Unless you’re building your own Docker image and intentionally excluding Riak Explorer for a specific reason, you can take advantage of the simple cluster bootstrapping functionality that’s baked into the Docker image. Riak Explorer is used for this because its clustering operation combines the node add and cluster commit operations into a single REST call. This bootstrapping is activated when the value of the COORDINATOR_NODE environment variable passed to docker run is the IP address of the first node in a cluster.

Starting a Dockerized Cluster

In order to start a Dockerized cluster, you must first start a coordinator node. This is the first node in a cluster and the one which subsequent nodes will join to in order to create the cluster. In these examples, we’ll start the nodes manually with docker run to illustrate the steps. Afterward, we’ll create a docker-compose.yml file to encapsulate this functionality into an easily-digestible form.

The following starts a coordinator node, mapping the ports to their default settings. This will be the primary node we interact with and the one we pass the IP address to when we start other nodes.

docker run --name=riak -d -p 8087:8087 -p 8098:8098 --label cluster.name=adhoc basho/riak-kv

NOTE: The ability to tag containers with arbitrary labels is a very powerful–and sometimes overlooked–feature of Docker. Whenever you start a container for a Riak cluster, it will make your life easier to tag that container with a label to make them easy to find and manipulate later.

We can now discover the IP address we’ll need to use as the value of COORDINATOR_NODE by using docker inspect:

$ docker inspect -f '{{.NetworkSettings.IPAddress}}' riak
172.17.0.3

Whenever we start the other containers in this cluster, we’ll just pass -e COORDINATOR_NODE=172.17.0.3 and the cluster will be auto-created.

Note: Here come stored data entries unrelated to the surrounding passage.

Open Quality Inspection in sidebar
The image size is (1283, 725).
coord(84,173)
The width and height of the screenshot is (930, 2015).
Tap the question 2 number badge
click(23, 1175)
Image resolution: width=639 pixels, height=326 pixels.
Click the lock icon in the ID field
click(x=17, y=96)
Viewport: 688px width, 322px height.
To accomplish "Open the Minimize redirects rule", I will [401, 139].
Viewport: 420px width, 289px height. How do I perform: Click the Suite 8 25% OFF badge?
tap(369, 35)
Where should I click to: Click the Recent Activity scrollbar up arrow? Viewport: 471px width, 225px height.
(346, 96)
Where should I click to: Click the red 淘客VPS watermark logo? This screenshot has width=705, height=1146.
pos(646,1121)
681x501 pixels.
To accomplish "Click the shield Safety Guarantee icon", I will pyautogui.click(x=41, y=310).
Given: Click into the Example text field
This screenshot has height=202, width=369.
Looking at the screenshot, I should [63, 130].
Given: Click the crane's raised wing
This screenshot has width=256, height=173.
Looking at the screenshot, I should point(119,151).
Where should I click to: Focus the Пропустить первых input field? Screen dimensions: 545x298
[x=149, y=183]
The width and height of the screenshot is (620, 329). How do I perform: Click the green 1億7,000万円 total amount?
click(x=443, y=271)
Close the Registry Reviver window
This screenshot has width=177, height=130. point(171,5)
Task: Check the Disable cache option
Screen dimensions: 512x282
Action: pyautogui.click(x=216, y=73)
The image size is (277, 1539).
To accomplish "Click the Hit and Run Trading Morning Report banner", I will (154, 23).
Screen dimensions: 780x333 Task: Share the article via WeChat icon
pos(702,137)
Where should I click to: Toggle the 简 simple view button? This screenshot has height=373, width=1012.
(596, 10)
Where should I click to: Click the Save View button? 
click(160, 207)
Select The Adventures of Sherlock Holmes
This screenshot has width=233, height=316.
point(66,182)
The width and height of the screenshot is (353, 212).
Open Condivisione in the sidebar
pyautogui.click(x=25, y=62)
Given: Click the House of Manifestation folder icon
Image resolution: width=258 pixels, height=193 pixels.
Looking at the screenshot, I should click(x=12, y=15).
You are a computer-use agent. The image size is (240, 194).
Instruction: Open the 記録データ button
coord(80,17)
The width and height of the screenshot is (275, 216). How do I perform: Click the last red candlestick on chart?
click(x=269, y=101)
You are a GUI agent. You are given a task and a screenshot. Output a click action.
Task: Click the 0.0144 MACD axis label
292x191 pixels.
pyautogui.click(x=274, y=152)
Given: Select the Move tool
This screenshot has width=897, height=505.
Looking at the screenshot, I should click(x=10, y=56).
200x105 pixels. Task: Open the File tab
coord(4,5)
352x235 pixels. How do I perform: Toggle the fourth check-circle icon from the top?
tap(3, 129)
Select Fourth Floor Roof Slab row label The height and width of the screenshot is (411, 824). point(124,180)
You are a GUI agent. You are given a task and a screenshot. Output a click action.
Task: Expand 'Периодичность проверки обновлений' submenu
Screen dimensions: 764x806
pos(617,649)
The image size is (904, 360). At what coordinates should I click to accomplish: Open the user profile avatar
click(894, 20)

docker run -d -P -e COORDINATOR_NODE=172.17.0.3 --label cluster.name=adhoc basho/riak-kv

TIP: Instead of using a hard-coded IP address, you can replace it with a shell expression like $(docker inspect -f '{{.NetworkSettings.IPAddress}}' riak) to facilitate automating these steps. Don’t forget to parameterize the name of the container being passed to the coordinator node (the value of --name in the docker run command).

Some notable differences between this command and the one we used to start the coordinator node are:

No --name specified. We likely won’t be referring to this individual node itself, but by finding the container ID using docker ps and filtering on the label.
No specific port mapping. Running multiple nodes on the same host means each container will have to have the standard ports mapped to available ones. It’s easiest to let Docker handle that and randomly assign the mappings. We’ll look these values up later with docker inspect anyway.
Addition of the COORDINATOR_NODE environment variable. The bootstrapping code will use this IP address to join to when starting the container.

Simply repeat the above command once for each node you want to start.

Using Riak Explorer

Riak Explorer comes bundled with Riak in the standard Docker image. It provides a comprehensive HTTP API that adds functionality not available in the standard Riak HTTP API. If you started the coordinator node using a command similar to the one shown above, you should be able to open the Riak Explorer UI in a web browser by navigating to http://localhost:8098/admin/. If you’re using Linux, you can alternatively use the Docker IP passed as the COORDINATOR_NODE value (from the example above: http://172.17.0.3:8098/admin/).

Operational Info

Besides providing a nice web GUI for interacting with data in Riak, Explorer provides some nice graphs on resource usage for the cluster, as well as providing information about the nodes in the cluster. Pull up the Ops tab, where you can select “Individual Node Details” to see the list of nodes in the cluster and have links provided to view statistics, log files, and current configuration values for each node.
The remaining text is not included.